Mahamid told Haaretz he intends to tell the conference that the Holocaust did
happen and that Iranian President Mahmoud Ahmadinejad's position of Holocaust
denial is wrong. "Everything that happened must be internalized and the facts
must not be denied," Mahamid says, adding, "It is the obligation of all Arabs
and all Muslims to understand the significance of the Holocaust. If their goal
is to understand their adversary, they must understand the Holocaust."
Mahamid, who is an attorney, has been dealing with the Holocaust for some years.
The museum, which is located on the first floor of his modest home, displays
photographs he received from Yad Vashem, whose captions he translated into
Arabic.
The spokeswoman of the Yad Vashem Holocaust Martyrs and Heroes' Remembrance
Authority said the institution believes Mahamid's intentions are good but that
"more work should be done on the exhibit to make it more coherent. We have
offered Mr. Mahamid assistance and advice as well as study material, books and
maps that Yad Vashem has published in Arabic, but he has not approached us so
far."
Mahamid has also written a book about the Holocaust in Arabic, entitled, The
Palestinians and the State of the Holocaust, which deals with the Holocaust from
the perspective of Palestinians who, in 1948, became internal refugees in
Israel.
According to Mahamid, the Palestinian people paid the price for the Holocaust in
1948, when the European countries gave the Palestinian homeland to the Jews out
of guilt.
"The naqba [disaster] the Palestinians experienced in 1948 is small compared to
the Holocaust, but the political implications of the Holocaust have made its
errors a burden on the Palestinian people alone," he wrote.
Mahamid's arguments are not widely supported in the Arab community, where many
see dealing with the Holocaust as granting legitimacy to the establishment of
Israel.
However, Mahamid says he feels strongly that understanding the Holocaust can
bring about an end to bloodshed in the region. "The Holocaust has all the
reasons for the creation of the Arab-Israeli conflict, but also has potential to
bring peace," he says.
When Ahmadinejad began to issue his Holocaust-denial statements, Mahamid sent
articles he had written to various Iranians to correct the matter, and sent his
book to the Iranian Foreign Ministry's Institute for Strategic Studies.
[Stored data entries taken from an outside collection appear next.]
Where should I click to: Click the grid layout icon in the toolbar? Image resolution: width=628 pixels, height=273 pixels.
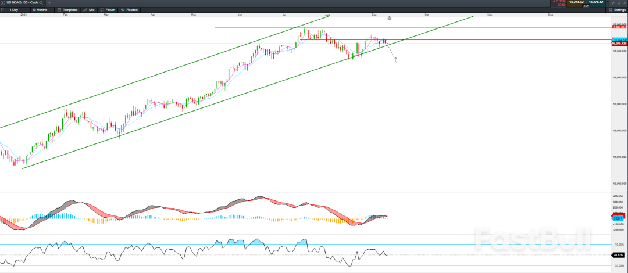pyautogui.click(x=3, y=10)
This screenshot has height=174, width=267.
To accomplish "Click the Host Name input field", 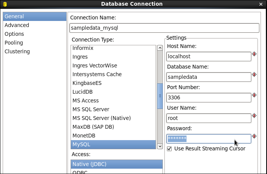I will point(209,56).
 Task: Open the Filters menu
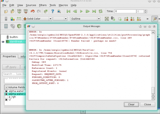[x=43, y=5]
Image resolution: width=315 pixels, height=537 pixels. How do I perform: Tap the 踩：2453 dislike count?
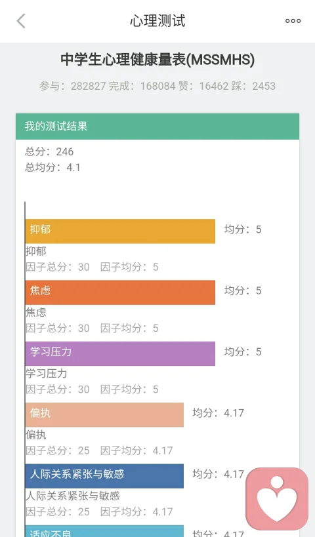pos(253,86)
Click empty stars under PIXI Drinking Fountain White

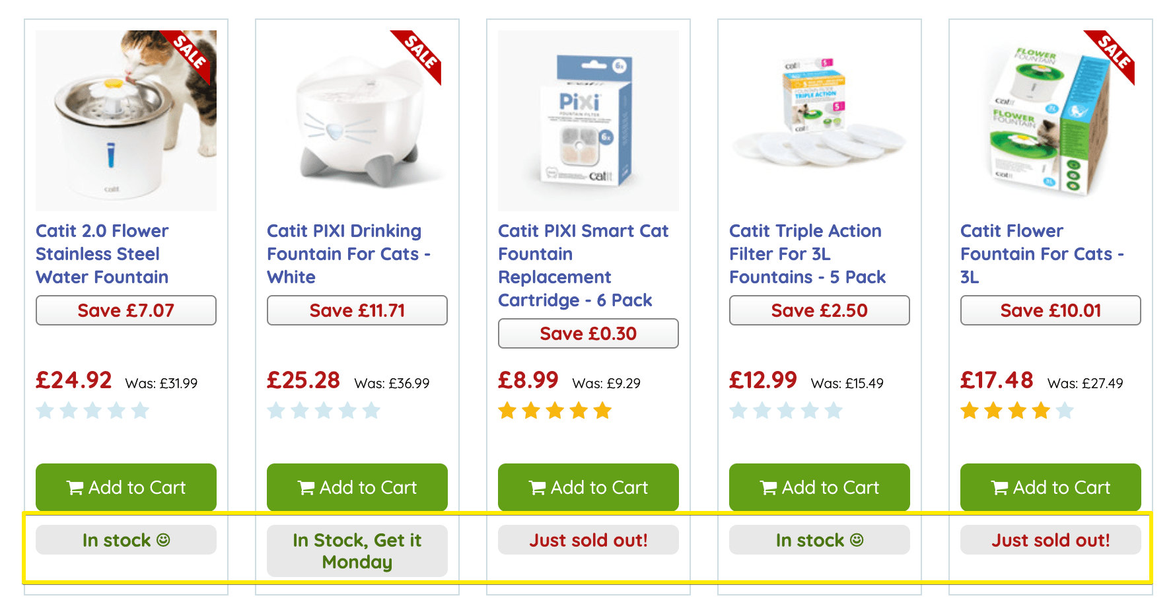pyautogui.click(x=324, y=411)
He
received a response, and then submitted an abstract of the lecture he wants to
give in Tehran at the upcoming conference.
The conference, which is to take place on December 11 and 12, is entitled
"Review of the Holocaust: Global Vision."
Professor Dina Porat, head of Tel Aviv University's Stephen Roth
Institute for the Study of Contemporary Anti-Semitism and Racism, said she knows
of no well-known Holocaust scholar who will be attending the Tehran conference.
No Holocaust deniers will be there either, she added, "either for the simple
reason that they are in jail, or they are too old."
The conference Web site says its purpose is to "clarify the hidden and open
corners of this issue" and to pay "full respect for the Jewish religion."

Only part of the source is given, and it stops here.